In the city, snow is pushed off the sidewalks to the edge of the street and from the street to the edge of the sidewalks.  This mound of snow continuously builds throughout the winter then begins to turn to an icy, mucky mess and finally begins to melt (a sign of spring!).  As it melts, it's fascinating to see what's revealed.  All of the cans, fast food containers, junk mail, etc. people have tossed thinking it would be hidden in the snow.  Along with items that have gotten caught up in the winter winds and of course what's left behind from pets that pet owners believed it was okay not to pick up since it would be buried in the snow.  Yes, it's quite a sight.  All of winter's messes revealed as spring begins to emerge.  All of what we assumed would be out of sight is now exposed.  A sure sign it might be time to spring clean our assumptions.

I think that's how we treat assumptions in organizations.  Because we haven't had a failure, imagined or real, we don't take the time to stop and reevaluate, we don't practice some highly needed organizational hygiene.  We assume we can keep tossing our unwanted items into the snow banks because they will remain hidden.

Assumption means hypothesis, guess, theory, conjecture.  We all like to think that we assume very little because we make decisions based on "fact" and "truth."  The reality is we can never know every facet and variable that might touch a situation, especially today.  We live in a more dynamic world than any time in history; something, or maybe everything, around us is constantly changing. 

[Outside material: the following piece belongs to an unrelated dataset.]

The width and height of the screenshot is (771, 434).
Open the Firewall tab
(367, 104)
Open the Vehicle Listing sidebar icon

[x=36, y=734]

We're coming out of decades where leadership success was measured by the ability to create sustainability through stabilization—living in a world of facts and truth.  Leadership success today, however, is and will be measured by the ability to create sustainability through learning and adaptation—constantly questioning our assumptions.

Here's an example in my world of consulting.  Management consulting has been the standard or typical assumed best approach for many years.  This means that an outside consultant comes into the organization, studies it, and then as the outside expert makes specific recommendations to be imposed upon the organization.  I believe that much of management consulting is going to be replaced by business coaching.  This means that the client is now the expert and the coach helps to create a safe but challenging space for both individuals and the organization to move from where they are to where they want to be.  The business coach approach aligns more with a learning and adaptation view of the world, while a management consulting approach aligns more with a world view of facts and truth.

This shift in thinking around how my work is defined was a result of some challenging spring cleaning of my assumptions about both what I do and what organizations really need. 

I love this idea of spring cleaning our assumptions.  It can be applied to our professions, our organizations, our relationships, and even our daily and mundane decisions.  Let the spring cleaning commence!